You might be surprised to see “Wolf” in the middle of this list – it didn’t take the #1 spot or even get anywhere in my top ten worst songs. Yes, it’s been that kind of a year. This list only gets worse.
13. T-ara & Davichi & Skull – Bikini
This should shut up all those fuckheads who think that I’m a “delusional T-ara stan”. The fact is that T-ara are my favourite group because they consistently come out with absolutely great songs, however I was briefly worried when this particular Bondi cigar surfaced that it was going to signal a serious downfall. Of course I need not have worried as T-ara returned with the goods later in the year but that doesn’t stop this song from being a pile of shit anyway. Clearly a Z-grade attempt to rush out something like Sistar’s “Loving U” for summertime, it’s had about as much effort put into the songwriting as the video director put into the video, which doesn’t even have anybody from T-ara, Davich (sic) or Skull in the damn thing. When I first heard this I thought that maybe CCM had uploaded a really low bitrate version of this by mistake over the top of a random karaoke video, then I kept listening and realised that Skull just sounds like that and that one of the girls in bikinis was Haein from GangKiz and that this was indeed the legit final product. I guess maybe CCM realised the song was shit and didn’t have much time to do any better and knew it would fail anyway so just rushed out the cheapest thing possible which is kind of the subtext of what I was driving at with my blog about Haein a while back.
12. Kim Sori – Bikini
It seems like songs with the name “Bikini” are somehow cursed to be shitty. This song sounds like it comes straight out of a first-year college assignment for how to write k-pop:
1. Start the drum machine, press the ‘fill’ button at regular intervals
2. Add two (2) baselines, one for the verse, one for the chorus
3. Make at least two (2) different synth riffs that go “brrt bbztt bzzzt” and “woop woo woo-oooo” respectively
4. Add vocals. Feel free to borrow from other songs if you can’t think of anything specific.
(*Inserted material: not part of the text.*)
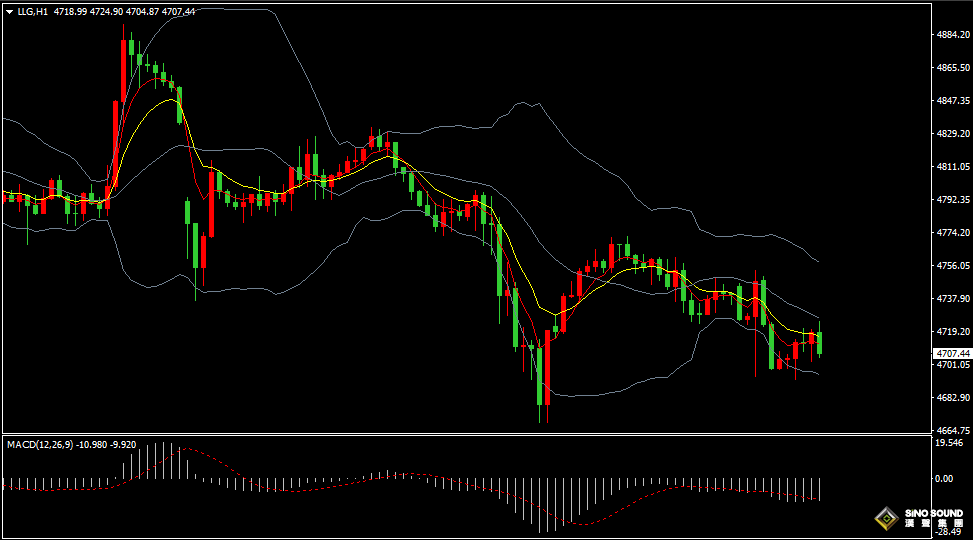The width and height of the screenshot is (973, 540).
Task: Click the -28.49 MACD scale value
Action: tap(946, 532)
Whoever wrote this song probably got at least a B on their report card purely because they checked all the boxes which is all most teachers look for, but what’s of an acceptable standard for a learning assignment doesn’t necessarily translate to an acceptable standard in the real world. If I was running that class I would have at least added more criteria like “must not have vocal lines that grate on the nerves like your neighbour starting up a jackhammer at 5 in the morning”, “synth riffs must not sound like a masturbating walrus”, etc. but then most of the students would have failed my class and I would have lost my job. That’s why there’s no fucking standards in the education industry anymore. Trufax.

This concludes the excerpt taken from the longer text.